CREEDE HINSHAW: ‘Watchman’ creates furor among Atticus Finch fans
Creede Hinshaw
This week’s publication of Harper Lee’s long anticipated novel “Go Set a Watchman” has created a furor regarding the fictional Atticus Finch, one of America’s most beloved and courageous heroes in Lee’s Pulitzer Prize winning novel, “To Kill a Mockingbird.” In the new novel, an aging Finch displays none of the courage and passion for racial justice that made him a hero in America’s fictional pantheon.
In light of this whirlwind of activity, I reviewed the religious climate in Alabama in the 1950s, specifically in Monroeville (Lee’s home) and Montgomery.
The Lees were faithful Methodists. Harper’s father, Amasa Coleman Lee, an attorney who most agree was the role model for Atticus Finch, was a lay Methodist preacher, a leader at First Methodist Church Monroeville, a teetotaler and a member of the Alabama Alcohol Control Board. Reports call him “devout.” Harper’s sister Alice served with distinction in regional and national Methodist affairs throughout her long life and Harper began her college education at Methodist Huntington College.
The 1950s challenged white or black Southerners (or Northerners) who advocated for racial inclusivity and equality, and most white churches resisted integration or tried to remain neutral.
In 1952 the First Methodist Church of Monroeville was served by the Rev. Ray Whatley, a courageous pastor, who, believing that the gospel required him to speak about racial inequality and the need for repentance and change, did so from the pulpit in that small Alabama town.
After one of his sermons, he was immediately confronted by Harper Lee’s father, who sternly ordered the clergyman to stop preaching about social issues and stick to preaching the Bible. Mr. Lee made it clear that he did not believe in race mixing.
When Whatley next crossed the line, the leaders of the Monroeville Church demanded that the bishop assign them a new preacher who was more “evangelistic” and Whatley was reassigned to a Methodist Church in Montgomery, where he continued to preach about racial equality and was elected president of the Montgomery Chapter of the Alabama Council on Human Relations, sharing leadership with vice president Martin Luther King, Jr..
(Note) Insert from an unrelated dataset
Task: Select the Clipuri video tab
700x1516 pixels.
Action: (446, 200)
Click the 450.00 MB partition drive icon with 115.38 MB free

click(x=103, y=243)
When Whatley supported the Montgomery bus boycott, he was forced out of this church, too, and sent to an Alabama county where racist sentiments were so strong that the new church asked for his replacement within months of his arrival.
During the time of the 1956 Montgomery bus boycott, the Alabama-West Florida Methodists held their annual meeting in Montgomery. Records of that conference indicate that not one official word ever acknowledged a boycott was taking place. That conference instead passed a resolution pleading with the Methodist Publishing House and all general church agencies to resist bringing about racial change in the church.
Happy postscript: By the mid 1950s, reports indicate that Harper Lee’s father and became a defender and spokesperson for racial harmony and inclusiveness, a change of heart in keeping with historic Methodism and mirroring the attitudes of his fictional alter ego. Gradually the church – often kicking and screaming – became an advocate for integration and racial justice, too.
Sources: “Mockingbird: A Portrait of Harper Lee” by Charles Shields (2006), “When the Church Bells Rang Racist: The Methodist Church and the Civil Rights Movement in Alabama” by Donald Collins (1998) and “Southern White Ministers and the Civil Rights Movement” by Elaine Allen Lechtreck (2007).
Creede Hinshaw, of Macon, is a retired methodist minister.